For whatever reason, Big Order decides to bog itself down in a mire of typical 2010 onwards anime cliches that dominate the entire story. The most offensive of these cliches is the character of Sena, Eiji’s little (step, so that they’re not technically related, which totally makes the incest fine) sister who at first is presented as a motivation for Eiji, as he needs to find the cure for her terminal unspecified illness. The climax of the story in the ninth and tenth episodes of the series revolves around Eiji and his father, serving as the antagonist, fighting to determine how best to remake the world in a way that will make Sena happy. As is frequently the case in anime, Sena is presented as the perfect cute and adorable sister who can do absolutely no wrong, and the motivations of all the characters revolve around protecting or harming her. She is presented as angelic, despite the fact that the show spares no time to develop her relationship with Eiji, her father, or anyone else. She spends most of the series asleep, serving as little more than a convenient plot device. It’s also revealed that as a child, she had wished for the great destruction that Eiji supposedly caused, which Eiji decided to take the blame for using his own wish. Despite causing the apocalypse, she still cannot be presented as anything other than flawless.

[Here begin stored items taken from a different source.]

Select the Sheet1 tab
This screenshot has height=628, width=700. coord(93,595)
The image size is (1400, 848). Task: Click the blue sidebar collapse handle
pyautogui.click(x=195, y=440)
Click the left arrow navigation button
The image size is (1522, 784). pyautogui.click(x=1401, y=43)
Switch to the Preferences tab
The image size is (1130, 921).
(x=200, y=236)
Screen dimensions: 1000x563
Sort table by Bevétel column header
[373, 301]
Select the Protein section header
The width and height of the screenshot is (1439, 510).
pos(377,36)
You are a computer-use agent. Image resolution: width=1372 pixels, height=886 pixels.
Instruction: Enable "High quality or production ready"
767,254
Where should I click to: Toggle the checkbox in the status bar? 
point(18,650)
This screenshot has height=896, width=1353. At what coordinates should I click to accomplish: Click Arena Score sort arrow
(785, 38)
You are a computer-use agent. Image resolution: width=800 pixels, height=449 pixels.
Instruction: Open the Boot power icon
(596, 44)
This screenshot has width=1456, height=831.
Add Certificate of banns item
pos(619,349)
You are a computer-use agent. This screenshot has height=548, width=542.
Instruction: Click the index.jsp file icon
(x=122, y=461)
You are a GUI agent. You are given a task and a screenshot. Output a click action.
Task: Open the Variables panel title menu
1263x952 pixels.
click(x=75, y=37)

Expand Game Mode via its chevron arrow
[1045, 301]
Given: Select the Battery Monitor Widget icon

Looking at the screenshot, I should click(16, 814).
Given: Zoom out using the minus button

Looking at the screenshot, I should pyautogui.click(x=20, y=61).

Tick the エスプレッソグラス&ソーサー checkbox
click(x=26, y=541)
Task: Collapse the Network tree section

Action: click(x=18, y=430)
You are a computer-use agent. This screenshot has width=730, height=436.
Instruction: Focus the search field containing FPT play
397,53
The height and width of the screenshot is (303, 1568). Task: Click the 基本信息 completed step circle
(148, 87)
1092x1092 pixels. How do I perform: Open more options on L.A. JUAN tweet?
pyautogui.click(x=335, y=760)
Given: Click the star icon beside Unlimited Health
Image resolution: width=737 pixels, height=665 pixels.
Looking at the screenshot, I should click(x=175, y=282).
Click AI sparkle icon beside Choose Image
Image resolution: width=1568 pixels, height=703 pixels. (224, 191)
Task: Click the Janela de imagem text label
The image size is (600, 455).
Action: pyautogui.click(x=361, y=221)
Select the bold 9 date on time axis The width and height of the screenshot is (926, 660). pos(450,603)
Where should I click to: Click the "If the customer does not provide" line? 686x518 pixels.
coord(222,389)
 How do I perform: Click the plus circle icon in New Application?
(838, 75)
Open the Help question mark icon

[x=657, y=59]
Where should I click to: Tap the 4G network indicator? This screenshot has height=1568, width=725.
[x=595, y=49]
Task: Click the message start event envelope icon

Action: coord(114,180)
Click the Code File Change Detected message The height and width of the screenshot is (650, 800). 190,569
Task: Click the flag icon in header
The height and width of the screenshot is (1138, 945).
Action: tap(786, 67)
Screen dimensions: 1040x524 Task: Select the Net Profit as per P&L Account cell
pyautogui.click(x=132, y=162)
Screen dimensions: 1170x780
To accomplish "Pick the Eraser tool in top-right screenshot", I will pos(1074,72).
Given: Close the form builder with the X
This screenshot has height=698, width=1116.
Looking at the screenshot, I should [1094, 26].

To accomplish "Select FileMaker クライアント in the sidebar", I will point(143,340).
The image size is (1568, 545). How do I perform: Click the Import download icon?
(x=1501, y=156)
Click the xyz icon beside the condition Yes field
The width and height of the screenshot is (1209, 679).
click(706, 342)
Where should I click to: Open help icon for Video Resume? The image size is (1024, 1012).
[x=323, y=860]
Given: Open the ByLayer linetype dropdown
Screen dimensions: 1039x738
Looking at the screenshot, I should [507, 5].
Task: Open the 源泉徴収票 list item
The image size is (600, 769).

There’s a bath scene, there’s a final showdown against god, there’s a third female character named Iyo who falls in love with the generically nice but bland as cardboard protagonist. There’s a male villain with long hair who tried to use science to tamper with forces beyond his understanding, who is given a last minute and half assed moment of redemption. At the end of the story, the world is reset to the status quo, Sena is cured of her illness, and the world has remained as it was. Nothing is lost, nothing is truly gained. Big Order has absolutely no teeth. No matter how inept, violent, shocking, or, god forbid, creative it tries to be it never really aspires to be anything more than just another generic anime among hundreds. The best time I had watching this series was when I exclaimed disbelief at the idea that Iyo, a shrine maiden, could get pregnant when a man touched her red cloth bunny ears. Which is exactly what happens in the third episode, accidentally. It’s not every day someone decides that would be a good idea to put in their story, and sadly, the show needed more stupid ideas like that to be a worthwhile watch.